TASK DESCRIPTION
Reproduce the entire listing exactly. Leave the pictures out.

###

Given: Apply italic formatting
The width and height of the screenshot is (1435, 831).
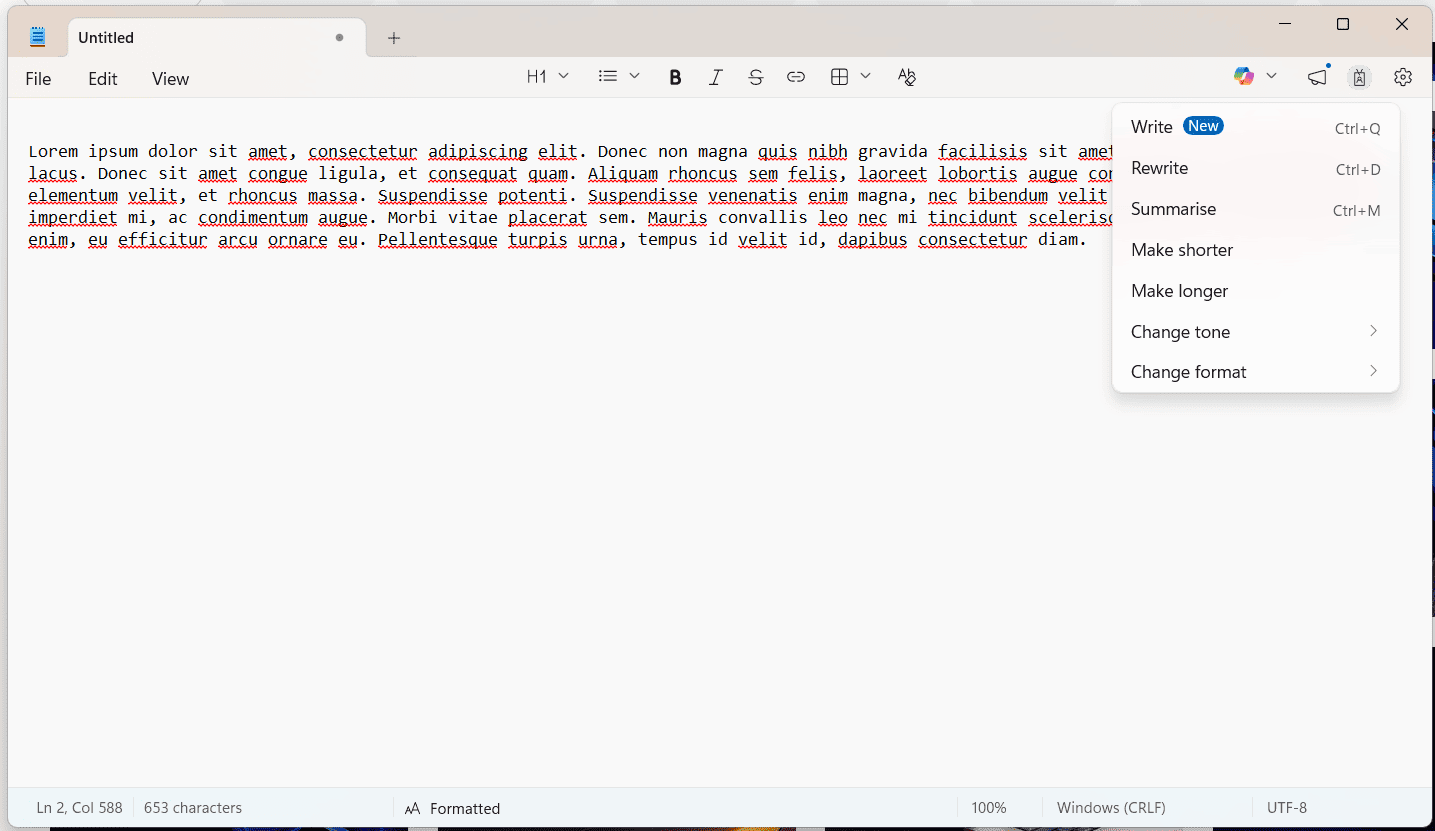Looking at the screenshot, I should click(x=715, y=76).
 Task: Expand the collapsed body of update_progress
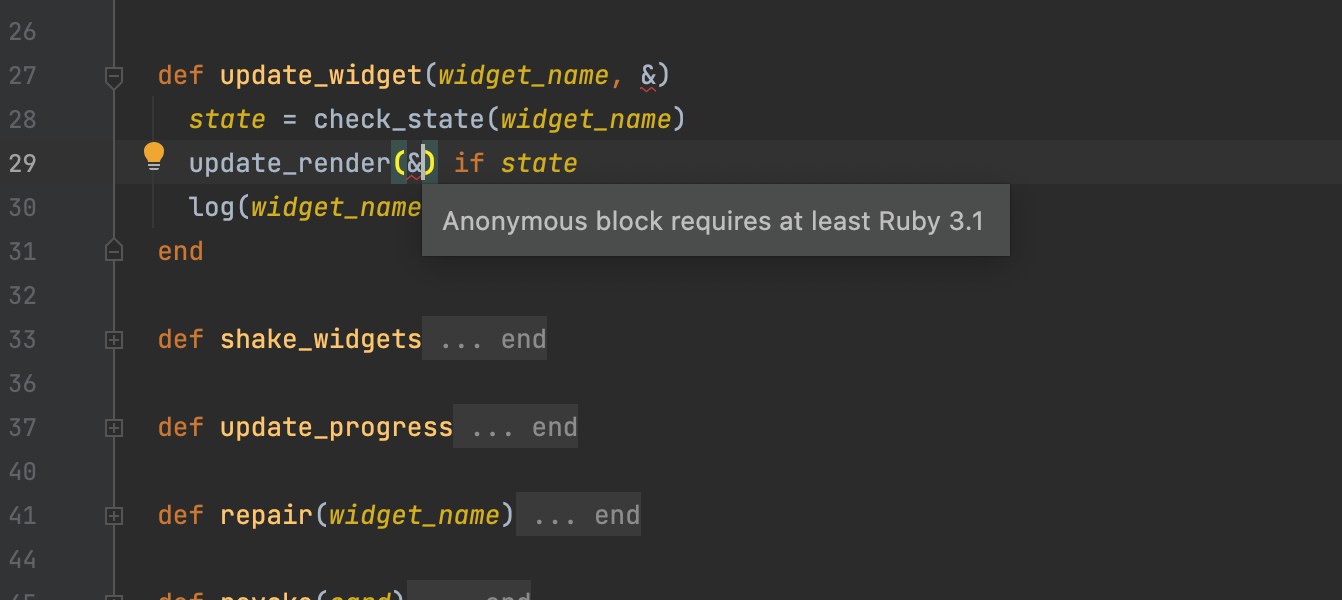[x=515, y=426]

###

TASK SOLUTION
Given: Apply italic formatting
The width and height of the screenshot is (1435, 831).
Looking at the screenshot, I should click(x=715, y=76).
 Task: Expand the collapsed body of update_progress
[x=515, y=426]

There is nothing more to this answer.